In this respect we have reproduced the specialized expertise of ancient scribes and monks, but without the skill element needed.

-----
Lessons, insights applied to Decimese.

In English, the # 2 is sometimes used instead of typing out two. But it is also used in lieu of to and too.
This usually results in clear meaning, since the # 2 would be out of place in the sentence.
I used 2 like Lego. I like 2 dance.
I hate sardines. I h8 sardines.
Use of English #s in this fashion is piecemeal. The irregular names and complex format preclude more common usage.
For example 3 ("three) is unlikely to fill in as short-hand for any other syllable.
These same observations also apply equally to letter names. B - bee, be. C -see sea. D-dee, maybe de- prefix?
W -double... yoo? As you can see, the letter names are as sporadic in English and number names.

Decimese simple letter and # naming conventions assure that their syllable format will appear often..
For example, we can plan to use the various classes of letters in various specific types of words and concepts.
Pairs: PB TD FV KG et al. LRWY. H, M NG N.
We can easily assign the first 6-7 pairs to common prepositions, for example.
The other consonants LRWYH could be assign to conjunctions -and Boolean logic operations.
And so on.
We also have 2 sets to work with. The # name and the letter name.
Visemese example: #s 2-9 ba cha da...
Variants for letters 2-9 could have been be che de...

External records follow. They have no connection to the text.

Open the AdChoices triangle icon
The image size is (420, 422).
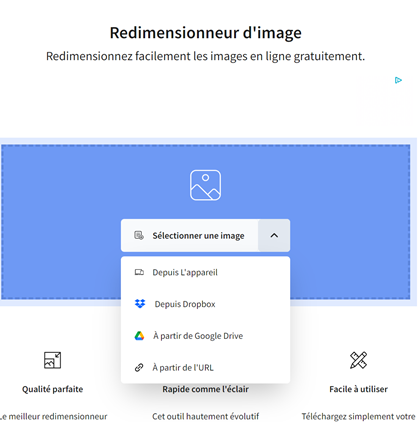398,80
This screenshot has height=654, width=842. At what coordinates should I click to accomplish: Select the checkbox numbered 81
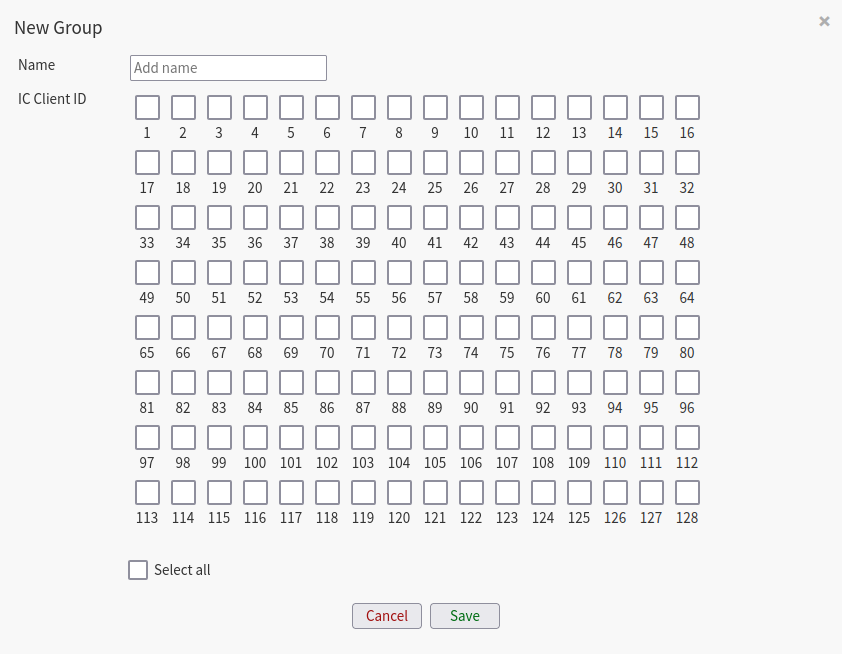tap(147, 383)
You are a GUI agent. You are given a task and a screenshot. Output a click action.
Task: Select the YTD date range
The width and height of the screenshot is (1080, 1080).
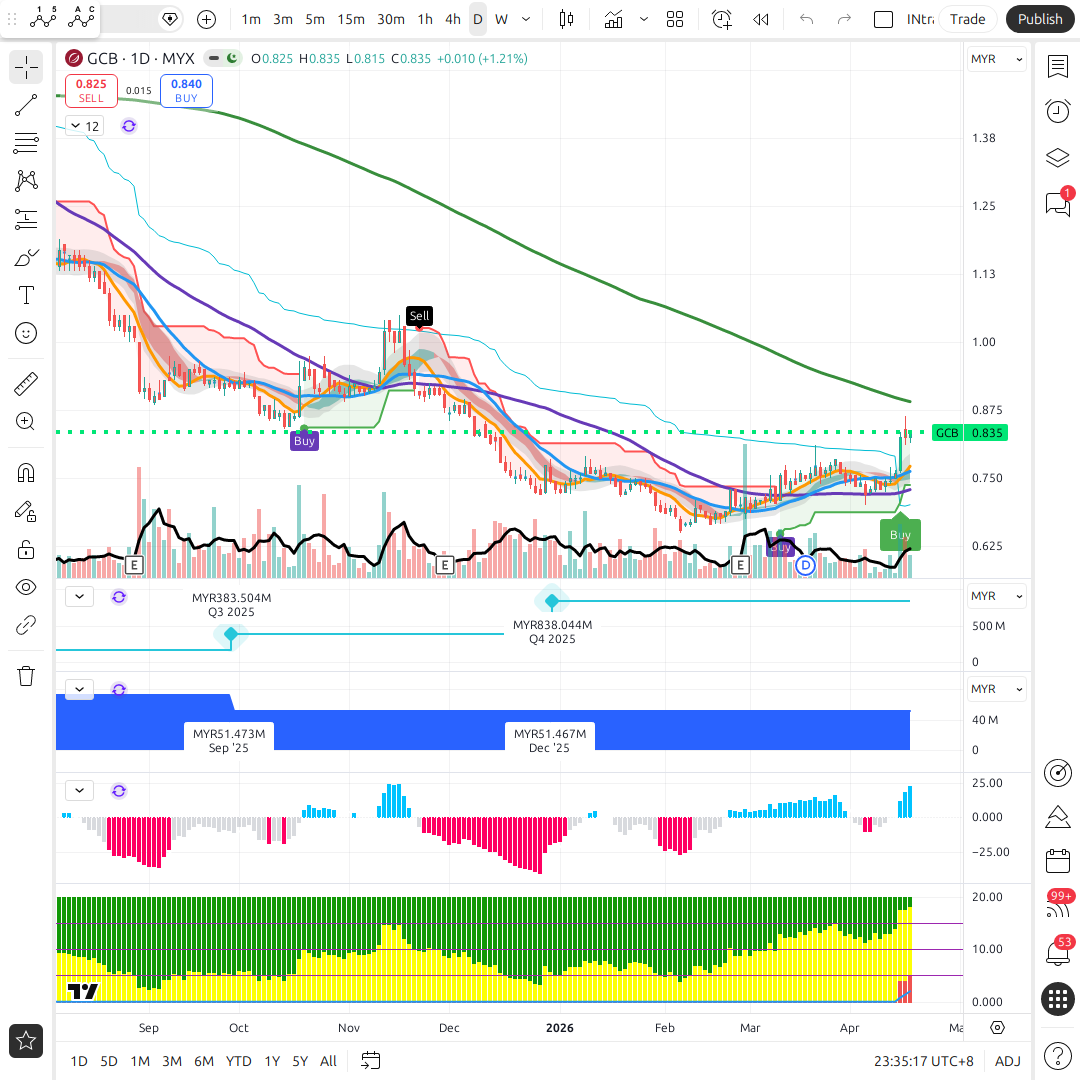[238, 1061]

With planning and careful thought at the language design stage (and only then!), we can make a system that allows use to heavily abbreviate our typing.
A BS English reformed example might be as follows.
Take the consonant in each #. One, two, three, four. Then add the vowel A,
1 2 3 4 ... na ta tha fa...
Do something similar with the alphabet. Continue the theme of early consonants of adding a long E sound.
BCDFGH... bee see dee fee gee (Get)...
This is somewhat like a syllabary system of sorts.
I suppose consonant clusters could be indicated with the appropriate # or letter followed by the consonant.
E.g. 3 .. tha. 3r.. THRA. And so on.

An obvious application in Decimese to indicate plural would be to attach the # or letter (sans syllable) to the beginning of a noun. Borrowing English. Man. 3man. 3... plural... man(men).. This is much like Chinese 'xie' for some.
Variants could indicate concepts such as none, single, few, some, ... all.
However we risk dual-meaning homophones when spoken if I do not take care during the initial design stage.
Considerations such as this are part of why I'm so unwilling to commit early to a poorly planned but early format.

2 comments:

Dino Snider said...
This comment has been removed by the author.
Dino Snider said...

Capital letters COULD have different names and pronounced names for them.
Visemese: small case letters: be(beh), cheh deh...
Capital letters: perhpas bi(bih), chih dih...
We could pretend that we have a 'capital NUMBER' concept. This could stand in for variables, for example. E.g. 2a + 3b=5c.
I suppose 'variable 1 - a" is synonymous with letter variant 2nd in meaning.
Perhaps in 2a, 'a' would be '3rd letter form'.
E.g. B, C, D... bo(boh) choh doh....
A useful and powerful system!
It also saves me the grief of using a more elaborate syllable form, or an additional syllable, to denote "variable".
I'm sure this concept could be extended more.